## REQUIREMENT
Starting at the line that has "Find the location of a particular element. This" and stopping after the line that has "y-axis-label: Incremental oil", write out those listing lines again with "particular" switched to "specific" and nothing else changed.

== ENTRIES PROVIDED ==

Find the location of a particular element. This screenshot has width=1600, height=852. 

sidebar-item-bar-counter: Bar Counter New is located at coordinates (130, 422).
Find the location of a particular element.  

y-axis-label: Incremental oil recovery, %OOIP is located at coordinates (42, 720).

===
== ENTRIES PROVIDED ==

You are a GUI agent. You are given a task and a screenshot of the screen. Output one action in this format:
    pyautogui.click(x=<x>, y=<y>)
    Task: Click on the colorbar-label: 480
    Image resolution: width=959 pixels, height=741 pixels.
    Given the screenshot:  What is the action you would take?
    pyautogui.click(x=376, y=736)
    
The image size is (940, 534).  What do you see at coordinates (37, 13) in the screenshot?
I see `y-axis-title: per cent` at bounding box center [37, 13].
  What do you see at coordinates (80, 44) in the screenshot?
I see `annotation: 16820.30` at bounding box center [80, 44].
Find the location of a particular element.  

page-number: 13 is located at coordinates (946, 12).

===
== ENTRIES PROVIDED ==

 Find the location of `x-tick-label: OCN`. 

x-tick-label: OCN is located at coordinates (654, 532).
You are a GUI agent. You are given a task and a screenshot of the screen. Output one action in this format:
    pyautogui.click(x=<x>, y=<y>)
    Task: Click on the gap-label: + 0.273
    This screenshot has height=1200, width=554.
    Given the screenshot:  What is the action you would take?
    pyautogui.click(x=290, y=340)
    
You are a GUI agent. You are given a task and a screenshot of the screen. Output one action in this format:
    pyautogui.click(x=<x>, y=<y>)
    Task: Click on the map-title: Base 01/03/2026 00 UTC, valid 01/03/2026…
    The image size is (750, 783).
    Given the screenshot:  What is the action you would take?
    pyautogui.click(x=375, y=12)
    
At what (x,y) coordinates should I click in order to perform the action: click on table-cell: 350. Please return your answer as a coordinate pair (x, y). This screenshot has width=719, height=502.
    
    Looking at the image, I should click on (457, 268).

===

## EXPECTED OUTPUT
Find the location of a specific element. This screenshot has width=1600, height=852. 

sidebar-item-bar-counter: Bar Counter New is located at coordinates (130, 422).
Find the location of a specific element.  

y-axis-label: Incremental oil recovery, %OOIP is located at coordinates (42, 720).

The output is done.